My teacher frowned. "So it isn't just Chicago that does this. Why does it do it at all, though?"

"The dream of the city," I said. "The city's dreams manifest in their own magical realms. The city dreams about the things that all the people in it care about. They're the ones feeding the dream. For New York City, that was all contered around progress -- contrasting excessive progress with no progress, extreme population density versus castles in the sky...I don't know how to compare Left and Right new York. But with Chicago...What have I seen? Not so much contrasting types of progress as dreaming of the various aspects of a Working Class city. There's the green belt... and then there's pollution, construction, slaughterhouses, and misery. And vast stores of knowledge, and heaps of jewels and gold. That's all Chicago. What I can't figure is, why does the city think it needs to wake up? What part of it is restless, turning in its sleep as if dawn approaches?"

"You said you reached the heart of New York, yeah?"

"Not by choice."

"The city is calling you to its heart now. This time it IS someone's choice. This time, the city wants you to traverse its dream with more than the eyes of a tourist."

"Oh God. It's a quest. I have to bring each magical item to the temple and place it on the altar."

"Hey, you said you do Shaman magic." Masie picked up the gas mask. "This thing might have spells on it, but it isn't about placing it on an altar. It's a token. A totem. A symbol. It's a clue to understanding the lives of the people it came from. What we're dealing with here sounds like social magic, not metaphysical stuff. We're talking POLITICS."

"That's even worse."

"Yeah, and it's a domain you chose. And it's going to be hard. I can save you from a fireball, that's easy. Dealing with people...in the end that's something you have to learn for yourself."

"I kind of got a handle on it in New York City, but I had a lot of magical help. My grandmother -- "

"Ms. King? She gives me the willies sometimes."

"Not you too!"

Masie sighed. "Anyone my age, in any magical community, felt the impact of your grandmother. She's the reason the Wizard Police exist here in Chicago. She's the reason the Wizard Academy exists at all. After what she did, they really had to get a handle on regulation. She got off lucky -- there were no wizarding laws before she came around, so they couldn't do anything Ex Post Facto to punish her. Ask her about it, I don't like to think of the gory details. ANYWAY...I'll give you some time this morning after the sheep are out to collect yourself, and then we'll work on ontoscopic practice and basic spells. I'll meet you out in the field at 10."

...

Basic spellwork had proved more difficult than I expected. Masie's Wizard Glasses had been more difficult to use than Jo's, by a long shot. Between the two, and with the high sun in the sky beating down upon my head, I was pretty tired.

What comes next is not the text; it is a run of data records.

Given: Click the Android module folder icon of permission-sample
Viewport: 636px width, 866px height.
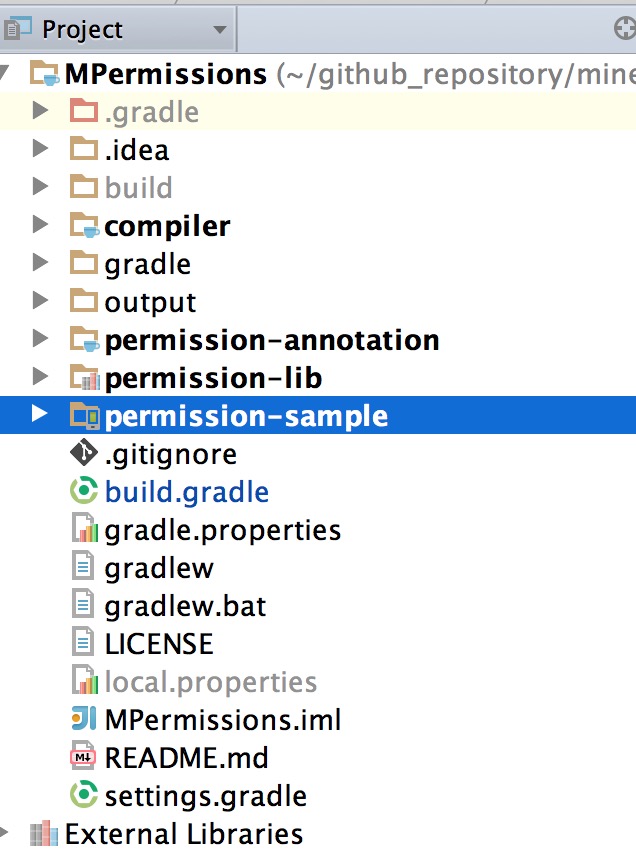Looking at the screenshot, I should tap(84, 415).
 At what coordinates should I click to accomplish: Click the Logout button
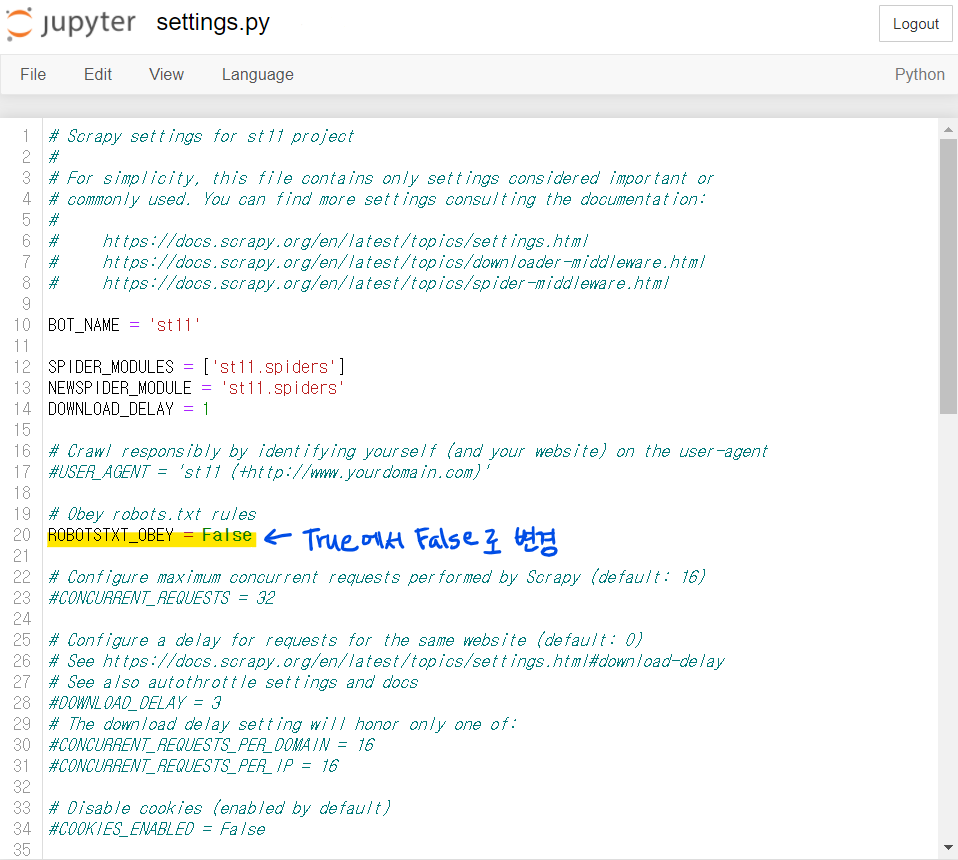(x=915, y=24)
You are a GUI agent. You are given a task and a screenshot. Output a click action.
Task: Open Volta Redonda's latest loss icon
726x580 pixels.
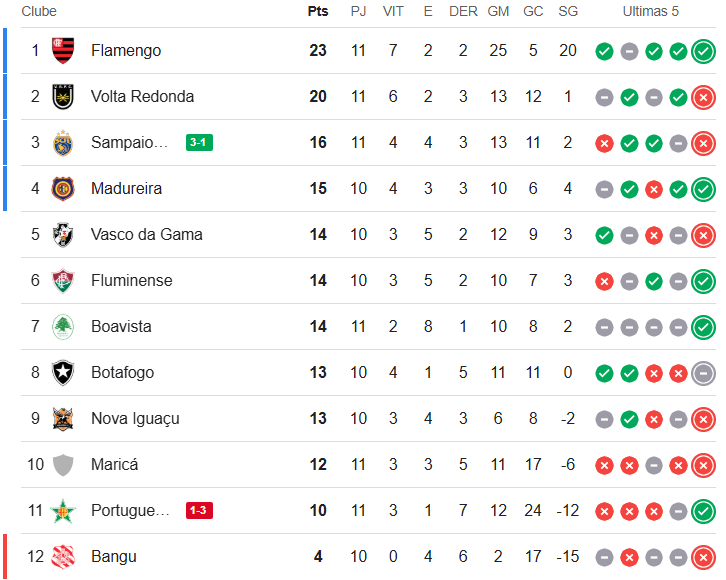click(x=703, y=97)
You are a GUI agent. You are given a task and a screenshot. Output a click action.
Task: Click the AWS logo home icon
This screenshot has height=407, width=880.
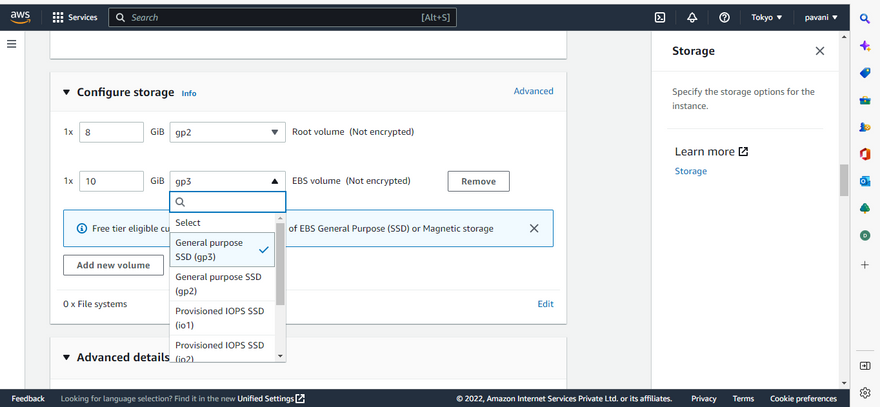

Jo wasn't going to come by until classes were done, and I didn't want to bother lifting weights or jogging around the barn. There was naught left to do but study the one item I had deliberately failed to mention to my teacher -- the little book in my pocket what had the name "Sam Hill" written on it.

What could it contain that the library was so adamant to deny?

I flipped open to the first page.

Know this, dweller of the city. The city sits upon the land, and the land feeds it. The people feed it. The city does not give thanks, but sits heavy upon the people that feed it. The city does not work for the people that feed it. Know that the high and mighty sit comfortably in their towers and fail to reckon who grows their food, who mines their ore, who fells the lumber, who digs the mud, who digs the oil.

They'll know when it's cut off.

What was this, a political tract from last year? I flipped to the copyright section.

1897.

Suddenly I had an inkling of why the city grew restless.